Anything You Want by Derek Sivers — This is a quick but fascinating book from Seth Godin’s Domino Project. Sivers offers leaders and aspiring entrepreneurs advice in the form of his experiences founding, running, and selling CDBaby. It’s accessible and pretty handy, too.
The Book of Basketball: The NBA According to The Sports Guy by Bill Simmons — This book is way too long and contains way too much information about the history of the game of basketball. But I read every word and enjoyed most of it. Simmons is great, and it’s fun to read about the legends of the game.
Born Standing Up: A Comic’s Life by Steve Martin — Steve Martin was done with stand-up comedy by the time I was born, so I always think of him as an actor. That and the fact that Martin is a skilled writer made for an entertaining read. As someone who feels as though I’m still honing in on the whole career thing, it was motivating to learn about all the work Martin put in over the years honing his craft.
Downtown Owl by Chuck Klosterman — I love Chuck Klosterman, but I didn’t like this novel. Truth be told, I bailed halfway through for two reasons: I didn’t care about any of the characters and I didn’t care what happened next. Sorry, Chuck, but I would like to read The Visible Man someday.
The Furious Longing of God by Brennan Manning — I love the combination of the rawness of Manning’s past and the beauty of his prose. As a reader with my share of identity and esteem issues, the message of this book was so timely and meaningful for me. Of course, that means the message was also plenty challenging for me, and that’s a good thing.
The Girl with the Dragon Tattoo by Stieg Larsson — I felt compelled to read this book before the movie came out, though I’m not sure why. The narrative is tough to stomach in places, but the pacing is good and the mystery hooked me. I imagine I’ll finish this trilogy at some point, but I’m not chomping at the bit like I was with …

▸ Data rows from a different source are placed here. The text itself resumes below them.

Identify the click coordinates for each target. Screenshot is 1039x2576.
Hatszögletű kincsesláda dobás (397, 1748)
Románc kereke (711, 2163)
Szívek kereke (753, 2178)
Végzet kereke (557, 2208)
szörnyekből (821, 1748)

The Hunger Games Trilogy by Suzanne Collins — Yes, this counts as three books, but I felt it might be patronizing to list them individually. It’s also patronizing to classify these as Young Adult, right? These books were incredible and I consumed them at an alarming rate. Just read ‘em already.

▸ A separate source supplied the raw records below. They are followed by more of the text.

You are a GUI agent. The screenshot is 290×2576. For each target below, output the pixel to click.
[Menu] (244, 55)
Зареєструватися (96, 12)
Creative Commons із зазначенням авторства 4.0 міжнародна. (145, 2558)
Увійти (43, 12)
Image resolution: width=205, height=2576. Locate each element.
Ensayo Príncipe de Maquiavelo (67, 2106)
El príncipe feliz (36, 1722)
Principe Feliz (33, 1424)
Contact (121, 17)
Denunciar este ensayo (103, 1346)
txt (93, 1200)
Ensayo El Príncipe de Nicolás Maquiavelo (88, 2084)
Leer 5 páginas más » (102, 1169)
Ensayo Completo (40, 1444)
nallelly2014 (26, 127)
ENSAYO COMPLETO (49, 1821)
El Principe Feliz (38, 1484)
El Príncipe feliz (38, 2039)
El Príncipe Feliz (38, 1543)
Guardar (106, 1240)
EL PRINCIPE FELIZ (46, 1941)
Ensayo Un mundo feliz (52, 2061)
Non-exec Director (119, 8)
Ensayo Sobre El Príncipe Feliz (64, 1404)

Jesus, My Father, the CIA, and Me: A Memoir of Sorts by Ian Cron — I enjoyed Ian Cron’s Chasing Francis but I loved this book. I resonated with Cron’s story of growing up and trying to make sense of God and family and how to deal with it all. Cron’s book illustrates the power of digging into our stories (rather than running from them) and trying to make peace with them.
Pulphead: Essays by John Jeremiah Sullivan — Okay, I’m almost done with this one, but I’m taking it essay by essay. The first essay, about Sullivan’s trip to a Christian music festival and his adolescent journey into (and out of) Christianity, roped me in. From there, I enjoyed his observations and storytelling on everything from Native American caves to the time his brother almost died by electrocution.

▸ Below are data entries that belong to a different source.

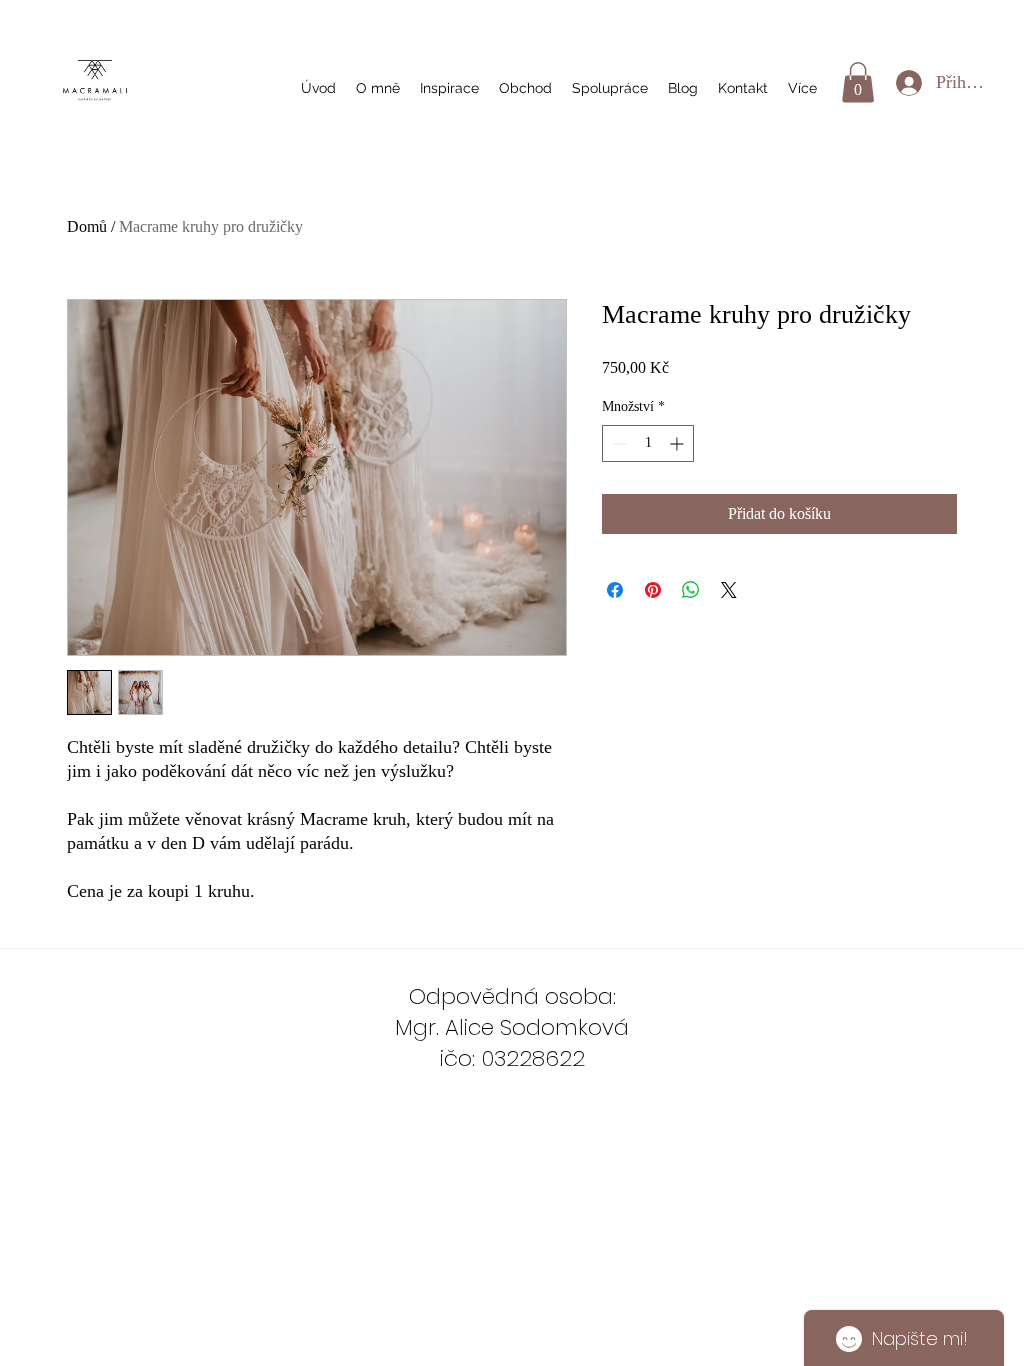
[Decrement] (617, 443)
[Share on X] (729, 590)
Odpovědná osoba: (512, 996)
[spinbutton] (648, 443)
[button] (858, 82)
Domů (87, 226)
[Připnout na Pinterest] (653, 590)
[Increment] (678, 443)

UNTITLED: Thoughts on the Creative Process by Blaine Hogan — Blaine is the Creative Director at Willow Creek Community Church, someone who makes good things, and an all-around nice guy. His first book is accessible and inspiring, so grab it if the creative process is part of your life in some way. (That means you.)
The King Jesus Gospel: The Original Good News Revisited by Scot McKnight — In the time I’ve spent working on this post I’ve almost made it to the halfway point in this one. Dang, it’s good. McKnight has opened my eyes to both the gospel as the Bible articulates it and our modern-day Plan of Salvation culture. And no, they’re not the same thing.
What have you been reading? Any recommendations?